The views and opinions expressed in this post are solely those of the author and do not necessarily reflect the views of the Georgia Institute of Technology or the Georgia Board of Regents.
Christmas is just about two weeks away and things are starting to wind down for the year. People are attending office parties, wrapping gifts, planning travel, and debating whether or not FSU should have made the College Football Playoff. (I will refrain from adding my opinion on that matter to the mix, other than to say that if the Playoff Committee would like to add an analytical economist to their ranks, I am more than happy to join….I am used to people being unhappy with what I have to say…..)
Not a lot of data this week, and I spent the week traveling around the state meeting with clients, so this is getting out late on Friday, with less commentary that normal. (As I mentioned before, the Christmas season is going to make it tough to get this out each week, but I will do my best!)

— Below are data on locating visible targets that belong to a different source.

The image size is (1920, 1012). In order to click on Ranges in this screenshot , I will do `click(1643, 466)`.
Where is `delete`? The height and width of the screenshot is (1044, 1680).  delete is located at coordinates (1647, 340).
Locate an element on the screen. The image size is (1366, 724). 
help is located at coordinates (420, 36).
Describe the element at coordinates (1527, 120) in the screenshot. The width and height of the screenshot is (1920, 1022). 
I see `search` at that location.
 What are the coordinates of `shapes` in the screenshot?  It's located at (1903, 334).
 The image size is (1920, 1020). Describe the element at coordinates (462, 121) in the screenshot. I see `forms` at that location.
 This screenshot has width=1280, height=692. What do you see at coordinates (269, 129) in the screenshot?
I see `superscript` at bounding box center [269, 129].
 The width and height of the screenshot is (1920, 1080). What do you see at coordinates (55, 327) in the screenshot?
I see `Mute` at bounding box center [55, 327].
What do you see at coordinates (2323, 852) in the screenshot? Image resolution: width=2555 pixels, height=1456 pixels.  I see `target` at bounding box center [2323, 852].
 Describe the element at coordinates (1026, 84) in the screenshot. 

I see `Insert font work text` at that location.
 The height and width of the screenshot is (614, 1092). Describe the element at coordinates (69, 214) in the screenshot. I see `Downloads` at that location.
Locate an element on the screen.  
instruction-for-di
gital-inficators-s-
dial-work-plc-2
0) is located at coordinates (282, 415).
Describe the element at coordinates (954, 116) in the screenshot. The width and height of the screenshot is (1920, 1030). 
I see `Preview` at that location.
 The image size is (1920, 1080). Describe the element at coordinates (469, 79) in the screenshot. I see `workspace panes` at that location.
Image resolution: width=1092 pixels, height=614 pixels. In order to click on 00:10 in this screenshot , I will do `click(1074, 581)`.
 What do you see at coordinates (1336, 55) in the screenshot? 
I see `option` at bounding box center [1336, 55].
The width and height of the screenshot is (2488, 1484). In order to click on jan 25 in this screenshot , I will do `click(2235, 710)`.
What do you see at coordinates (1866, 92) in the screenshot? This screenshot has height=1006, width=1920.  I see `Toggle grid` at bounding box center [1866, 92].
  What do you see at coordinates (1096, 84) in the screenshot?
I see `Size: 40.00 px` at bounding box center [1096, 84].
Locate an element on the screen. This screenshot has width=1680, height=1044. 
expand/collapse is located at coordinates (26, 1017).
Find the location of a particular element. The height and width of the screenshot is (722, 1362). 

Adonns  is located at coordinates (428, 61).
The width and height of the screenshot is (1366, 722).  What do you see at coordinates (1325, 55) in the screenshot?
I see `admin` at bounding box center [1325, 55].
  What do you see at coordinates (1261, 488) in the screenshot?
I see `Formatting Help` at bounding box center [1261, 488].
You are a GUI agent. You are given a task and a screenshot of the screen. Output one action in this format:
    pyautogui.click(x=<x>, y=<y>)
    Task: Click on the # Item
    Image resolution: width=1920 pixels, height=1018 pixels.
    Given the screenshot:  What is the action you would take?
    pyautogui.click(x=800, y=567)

New orders for manufactured goods fell 3.6% in October…more than the 3.5% drop economists were expecting. Although this was the largest monthly decline since COVID, it is only the second monthly decline in the last 8 months. However, as can be seen below, on a year-over-year basis, new orders have been steadily declining and 4 of the last 6 months have posted year-over-year declines with October’s decline being the largest by far. New orders excluding transportation, (“core” orders) were also down 1.2% in October.
ISM Services Index
The ISM Services Index, a measure of business conditions at restaurants, hotels, and other service industries, moved up slightly to 52.7% in November from a five-month low of 51.8% in the prior month. Any reading above 50 indicates the sector is expanding which is confirmed by the fact that 15 sectors reported growth in November while only 3 reported a decline in activity. It is interesting to note that according to ISM, “the buildup for the holiday season is not as robust as sometimes in the past.” Of course, time will tell, but that doesn’t bode well for the holiday season.
Job Openings (JOLTS)
The number of job openings in the U.S. fell to the lowest level since March 2021, evidence that the labor market may be cooling off. The ratio of job openings to unemployed people dropped to 1.3, and is almost back to the pre-pandemic normal level of around 1.2. (The number got as high as 2 jobs for each unemployed worker in 2022.) The Federal Reserve watches this ratio closely as a gauge of labor market strength. Further evidence that the labor market might be cooling is that the “quit rate” (number of people quitting their jobs as a share of employment) was unchanged in October at 2.3%. Obviously, people tend to stay in their current job as the labor market tightens and jobs are more difficult to find.
On Wednesday, ADP released their estimate of November employment. The expectation was that the report would show 128,000 private-sector jobs added to the economy. However, the number came in weaker than expected at only 103,000 private-sector jobs which, like the JOLTS report, suggests a cooling labor market. In November, manufacturing posted the biggest job losses (confirming what the ISM Manufacturing Index reported last week) but the “Leisure and Hospitality” sector lost jobs for the first time since Feb 2021 (confirming the ISM Services Index above). In short, all these different barometers of the labor market are showing the same thing…that the labor market is cooling, which is one of the goals of recent Federal Reserve policy.
However, Friday, the November employment report was released, and it was slightly better than expected at 199,000 jobs added to the economy. However, it is important to note that the 199,000 number included 47,000 workers returning from strikes – 30,000 UAW members and 17,000 SAG-AFTRA members. If you remove those one-offs, the gain would have only been 152,000 – roughly the same as October. And, if you do that, the three-month moving average would have dropped to 188,000, instead of the 204,000 shown in the graph below. That would have continued the downward trend that began in mid-2021. Overall, employment growth, especially in cyclical sectors, continues to weaken.
Interestingly, the number of employed workers as reported in the household survey exploded by 747,000 rising to the highest level on record. The job growth was equally split between part-time and full-time jobs. The “official” unemployment rate dropped to 3.7%. The broader measure of unemployment, U-6, dropped to 7.0% which is finally back to where it was in February 2020 before COVID.
Total consumer credit grew $5.1 billion in October as both revolving and non-revolving debt increased. However, as you can see below, credit growth is slowing dramatically.
Total revolving debt is just below $1.3 trillion, and credit card debt is about $1.1 trillion of that. While slowing on a month-to-moth basis, total revolving debt is still running 9.3% above last year.
And wages are not keeping up. Adjusted for inflation, wages were down on an annual basis for the second month in a row. In fact, in recent history, only June, July, and August showed annual real wage increases. Of the past 31 months, only those three posted real wage increases. The other 28 months have posted declines in real wages. So, revolving debt is increasing, and wages are not keeping up. The consumer is tapped out and the slow down in credit growth is clear evidence of that.
Further, personal bankruptcies are have been growing at double-digit annual rates for the past 5 quarters, not to mention the growth in business bankruptcies as companies come to grips with higher financing costs. The data for the 4th quarter will be released in early January and I expect the trend to continue.